Unlocking The Vault: Lucien Freud, Museum of Fine Arts, Boston
"Unlocking the Vault" is an ongoing investigation by contributor, John Pyper, of artworks deep within museums' permanent collections.
Lucien Freud, Susie, 1988
Museum of Fine Arts, Boston
Lucien Freud (English, 1922-2011) | Susie, 1988, Oil on canvas, Courtesy of the Museum of Fine Arts, Boston
If you've never encountered Freud's painting of his daughter Susie Boyt, it's not a large work. There only hint that it's small are the brush strokes in the background, especially the ones that shape the right side of her head. As with most of Freud's more successful paintings, they depict a fragile human in a meaty swarm of impasto. Flesh is low contrast in Freud's eyes but is still made from diffuse contrasting shades. The sitter's still face and shoulders anchor the painting, subtly receding from face to chest. Her hair on the other hand, is a winding coil of brush strokes and angular motion that optically blend, rippling off the frame. There is no trauma in that her eyes are uneven. Irregular but balanced, she's just as beautiful for it.
Susie came to the MFA through the generosity of Melvin Blake and Frank Purnell, a couple who collected realist paintings. After seeing Antionio López García's work at Staempﬂi gallery, they sought out numerous works from Spanish artists working in realism. These works were out of fashion in New York at the time, but the two collectors followed their instincts and amassed an excellent collection that was larger than the sum of its parts.

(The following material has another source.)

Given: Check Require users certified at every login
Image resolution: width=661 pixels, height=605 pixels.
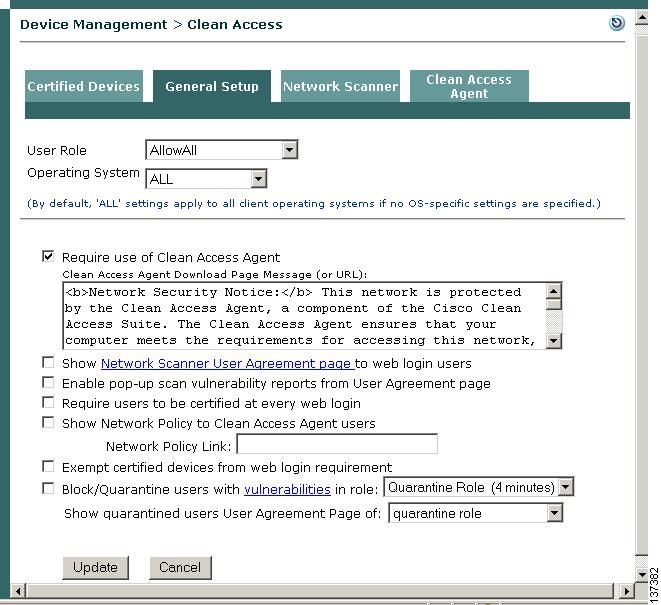Looking at the screenshot, I should (48, 403).
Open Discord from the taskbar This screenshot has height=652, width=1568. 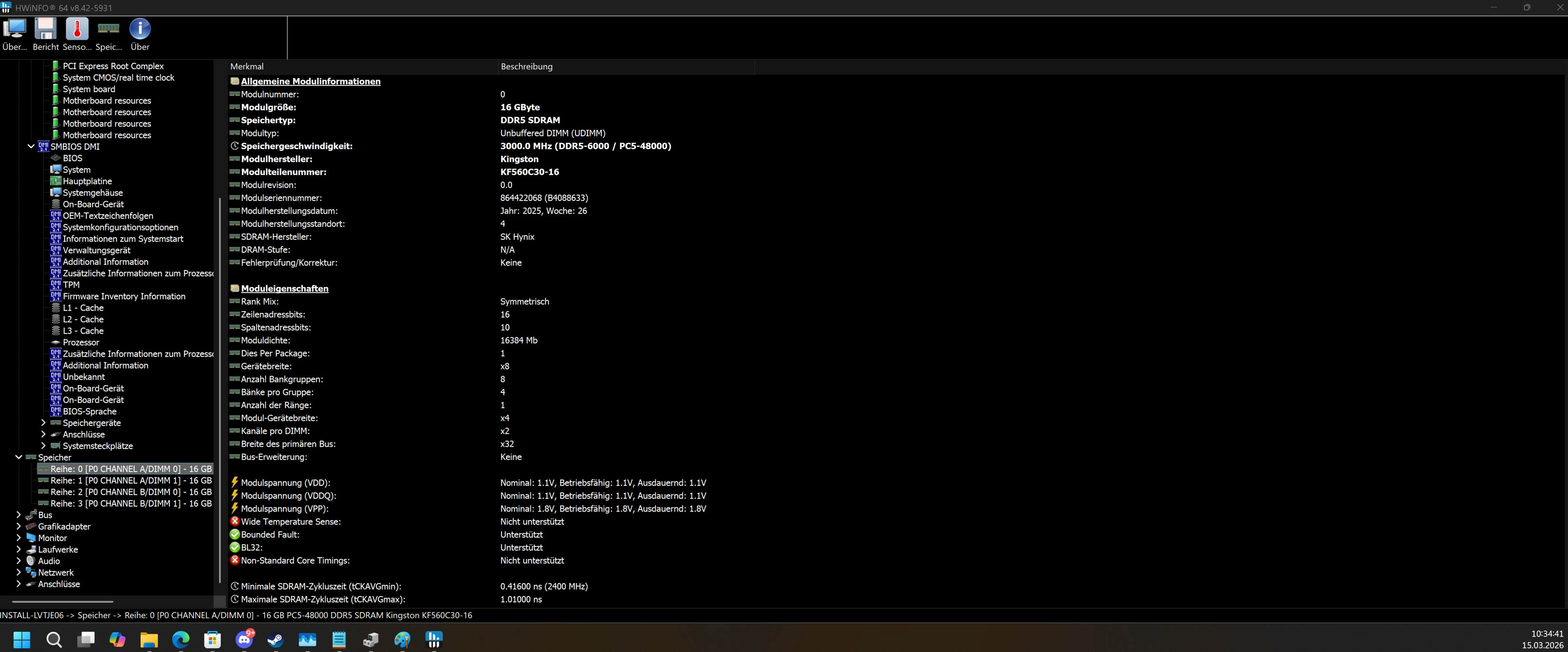(x=244, y=639)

In one way, both collector and painter resemble each other: both were diligent workers with a singular viewpoint. Freud sometimes scheduled his sitters for weeks, unearthing signiﬁcant insights from their faces. Digging through their visual information, ﬁnding the ugly and the beauty of each person, he reported on the fragmented reality of his sitter, presenting them as a consistent whole. His realism wasn't photographic, but took a form that ignored the idealized. He hoped to present the sitter in a mater-of-fact way, divulging the hidden truths rather than faithfully depicting the accidental conditions of light as it moved across the body.